I've come across a few attempts at humor, but they fall flat.

I'm missing the wisdom of religion.
I mean, the non-political side of religion. The mystical, philosophical, psychologically insightful stuff.
Like this:
"There is no fear in love; but perfect love casteth out fear: because fear hath torment." --1 John 4:18(KJV)

And all the many times it says some variation of BE NOT AFRAID in the Bible.
What a helpful teaching. 
I don't think this is in the Bible (?), but it seems to me the matching teaching is,

Fear not, neither cause fear.

The more interested we are in controlling people, the more likely we are to use fear. Fear is like a ring through our noses we can lead others or be led around by. 
It takes a lot of energy to hold onto that ring though, and what if you let it go? It can be like Thomas Jefferson said of slavery, the ultimate fear-based relationship:
As it is, we [his white society] have the wolf by the ear, and we can neither hold him, nor safely let him go."

The more interested we are in loving people, the less we use fear. Love is like the scent of a flower---it's freely given and we are perfectly free to walk away from it. 
It doesn't eat up energy because it's a free moving exchange.
It would be wise to be cultivating this sort of thing instead of catching more wolves, I think. 

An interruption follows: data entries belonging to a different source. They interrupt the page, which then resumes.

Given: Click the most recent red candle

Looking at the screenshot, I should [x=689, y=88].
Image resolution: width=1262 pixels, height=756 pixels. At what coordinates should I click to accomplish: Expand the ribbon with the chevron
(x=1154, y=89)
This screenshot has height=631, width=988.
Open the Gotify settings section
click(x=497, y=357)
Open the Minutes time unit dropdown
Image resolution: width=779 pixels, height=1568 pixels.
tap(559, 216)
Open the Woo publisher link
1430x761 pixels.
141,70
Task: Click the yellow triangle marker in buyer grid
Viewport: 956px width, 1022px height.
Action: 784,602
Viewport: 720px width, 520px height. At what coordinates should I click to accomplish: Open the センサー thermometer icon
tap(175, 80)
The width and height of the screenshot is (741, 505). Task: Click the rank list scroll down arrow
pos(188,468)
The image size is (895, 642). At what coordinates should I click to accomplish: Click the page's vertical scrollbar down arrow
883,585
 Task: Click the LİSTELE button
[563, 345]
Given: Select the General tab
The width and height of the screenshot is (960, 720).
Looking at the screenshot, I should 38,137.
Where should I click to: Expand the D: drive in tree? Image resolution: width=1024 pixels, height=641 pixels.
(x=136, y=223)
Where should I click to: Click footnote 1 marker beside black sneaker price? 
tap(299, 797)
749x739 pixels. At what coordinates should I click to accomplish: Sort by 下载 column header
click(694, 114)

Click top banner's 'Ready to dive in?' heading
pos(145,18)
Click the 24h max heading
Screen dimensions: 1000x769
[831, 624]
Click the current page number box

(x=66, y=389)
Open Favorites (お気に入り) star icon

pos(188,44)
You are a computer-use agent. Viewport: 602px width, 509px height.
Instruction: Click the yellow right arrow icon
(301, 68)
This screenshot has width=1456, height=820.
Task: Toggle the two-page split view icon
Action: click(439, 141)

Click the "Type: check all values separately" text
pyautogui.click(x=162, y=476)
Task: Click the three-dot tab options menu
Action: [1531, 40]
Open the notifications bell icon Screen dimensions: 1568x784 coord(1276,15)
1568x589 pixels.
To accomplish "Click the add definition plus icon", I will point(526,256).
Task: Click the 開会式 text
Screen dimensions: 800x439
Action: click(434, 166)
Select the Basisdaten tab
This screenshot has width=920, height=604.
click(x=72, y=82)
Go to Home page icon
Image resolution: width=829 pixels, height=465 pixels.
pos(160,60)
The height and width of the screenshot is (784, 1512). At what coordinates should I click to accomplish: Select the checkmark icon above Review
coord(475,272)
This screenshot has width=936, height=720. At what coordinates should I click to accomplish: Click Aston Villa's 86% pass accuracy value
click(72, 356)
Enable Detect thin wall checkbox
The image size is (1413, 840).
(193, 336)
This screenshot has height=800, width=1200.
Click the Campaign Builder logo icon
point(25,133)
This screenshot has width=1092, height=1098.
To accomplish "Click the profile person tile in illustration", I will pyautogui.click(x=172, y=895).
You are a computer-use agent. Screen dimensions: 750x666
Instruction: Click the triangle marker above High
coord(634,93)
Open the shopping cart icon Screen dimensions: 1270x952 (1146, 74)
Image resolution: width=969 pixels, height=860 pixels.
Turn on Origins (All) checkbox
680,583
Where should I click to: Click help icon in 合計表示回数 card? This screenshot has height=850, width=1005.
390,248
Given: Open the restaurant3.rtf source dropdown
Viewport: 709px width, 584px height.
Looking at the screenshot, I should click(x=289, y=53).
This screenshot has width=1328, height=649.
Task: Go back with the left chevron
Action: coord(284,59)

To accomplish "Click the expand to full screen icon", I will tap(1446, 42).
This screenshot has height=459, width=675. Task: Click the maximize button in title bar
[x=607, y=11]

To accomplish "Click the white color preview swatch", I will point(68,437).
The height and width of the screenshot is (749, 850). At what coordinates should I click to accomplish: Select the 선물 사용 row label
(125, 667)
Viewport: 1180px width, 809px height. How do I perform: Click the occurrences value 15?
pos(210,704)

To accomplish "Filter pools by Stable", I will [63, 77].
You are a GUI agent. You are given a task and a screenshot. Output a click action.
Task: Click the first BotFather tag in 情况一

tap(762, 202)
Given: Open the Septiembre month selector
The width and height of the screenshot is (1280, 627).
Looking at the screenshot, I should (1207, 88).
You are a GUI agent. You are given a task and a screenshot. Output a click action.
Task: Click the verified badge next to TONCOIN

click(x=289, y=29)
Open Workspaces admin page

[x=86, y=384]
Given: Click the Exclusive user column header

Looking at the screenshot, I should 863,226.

I've been missing a religious pov---one thing I'd loved about being in the Catholic Church for five years was that you often didn't know the politics (or even the job) of the people  around you---the emphasis was always on the perspective that humans share one all-important unifying quality:

This perspective is often missing in politics.

I don't mean to be preaching, but I guess I am?
I'm just really sobered by what I'm seeing and hearing, and I'm trying to get my thoughts up and running. After the election, they were lying on the floor like a bird that flew into a window. 

I mentioned earlier that I've had a headache for two days. I must be holding my muscles tight. My jaw aches the way it does when I can't cry.

Am I frightened?
I mostly feel fatigued at the prospect of the future, which is a kind of fear. 

Like, Oh come on, humans! Do we really have to play this wasteful, effortful game? So much energy is going to be lost. It's going to be so much pointless work!

Could we just ... not do it?
Is that even possible?
To be not afraid, and to not cause fear?

Maybe not?

For myself, within myself, I'm going try.  

I'm going to keep listening to everyone who's a person, but I'm going to stop taking in media.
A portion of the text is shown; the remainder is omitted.